With Acquisition of Kite Pharma, Gilead Becomes a 'Major Player' in CAR-T Arena
Source: Streetwise Reports
August 31, 2017 (Investorideas.com Newswire) Jason Kolbert, analyst with Maxim Group, assesses the billion-dollar transaction that would bring Kite Pharma and the earning potential of its cell therapy programs under the larger biotech's umbrella.
In an Aug. 28 research report, Maxim Group took a look at Gilead Sciences Inc.'s (GILD:NASDAQ) plans to acquire Kite Pharma (KITE:NASDAQ), "an industry leader in the emerging field of cell therapy," as described by analyst Jason Kolbert. The former "is acquiring all of the outstanding shares of common stock at a price of $180 per share in cash" and "plans to finance the transaction with a combination of cash on hand, bank debt and senior unsecured notes."
About the transaction, Kolbert concluded, "The deal is not likely to be accretive near term, but it does position Gilead as a global oncology company and secures the company's future."
The $11.9 billion price "represents a 29% premium to Kite's closing price on Friday, Aug. 25, and a 50% premium to the company's 30-day volume-weighted average stock price," Kolbert indicated.
The analyst assessed that "Kite's acquisition price is reasonable" when "discounting back future sales," which he estimated to be "$1.4B by 2025." He added, "If we assume a similar level of European Union sales and factor in China and Japan, we could see global revenues in the $5B range in the out-years."
Maxim noted it has confidence in Kite's earning potential. "While it will take time for the sales to build, and manufacturing hurdles exist, we think the revenues will materialize," Kolbert said.
As for the commercialization timeline, approval is anticipated near term in the United States and Europe for Kite's most advanced immunotherapy candidate, the CAR-T therapy axicabtagene ciloleucel (axi-cel). "It is expected to be the first to market as a treatment for refractory aggressive non-Hodgkin lymphoma (NHL)," wrote the analyst.

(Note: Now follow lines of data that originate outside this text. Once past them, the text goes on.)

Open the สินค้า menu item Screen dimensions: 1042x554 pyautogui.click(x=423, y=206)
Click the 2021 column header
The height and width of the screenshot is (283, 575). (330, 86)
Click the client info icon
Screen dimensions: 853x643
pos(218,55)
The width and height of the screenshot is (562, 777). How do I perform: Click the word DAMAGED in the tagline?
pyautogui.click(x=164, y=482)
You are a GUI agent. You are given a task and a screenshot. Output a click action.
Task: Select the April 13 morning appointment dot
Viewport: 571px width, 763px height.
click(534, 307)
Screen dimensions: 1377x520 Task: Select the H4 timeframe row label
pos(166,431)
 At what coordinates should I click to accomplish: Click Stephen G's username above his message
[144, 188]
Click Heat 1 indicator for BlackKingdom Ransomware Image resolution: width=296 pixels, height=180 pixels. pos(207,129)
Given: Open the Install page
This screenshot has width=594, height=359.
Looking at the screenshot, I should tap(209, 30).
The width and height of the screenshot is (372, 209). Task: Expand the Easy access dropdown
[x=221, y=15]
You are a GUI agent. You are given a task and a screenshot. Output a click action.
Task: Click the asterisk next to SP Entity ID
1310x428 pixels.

The U.S. Food and Drug Administration has "set a target action date of Nov. 29, 2017 under the Prescription Drug User Fee Act," and "approval in Europe is expected in 2018," added Kolbert.
Regarding Kite's pipeline, it "has additional candidates in clinical trials in both hematologic cancers and solid tumors," wrote Kolbert.
With the acquisition, Gilead will "become a player in the chimeric antigen receptor T cell (CAR-T) space," Kolbert predicted, as Kite "has developed engineered cell therapies that express either a CAR or an engineered T cell receptor, depending on the type of cancer."
Maxim's report also included notes from a recent Gilead press release, which indicated that for its new CAR-T platform and pipeline, the company plans to finish manufacturing preparations, launch axi-cel in the U.S. and build infrastructure for the drug in Europe. It further indicated the company aims to continue with Kite's various programs "to broaden axi-cel utilization in earlier lines of therapy in aggressive NHL and other B-cell malignancies," Kolbert reported. Gilead plans to progress "additional CAR Ts to treat multiple myeloma and acute myeloid leukemia" and "T cell receptors for potential use in solid tumors."
Currently, Maxim has a Hold rating on Gilead and Kite. Gilead's stock is trading at about $75.30 per share and Kite's at $179.19 per share.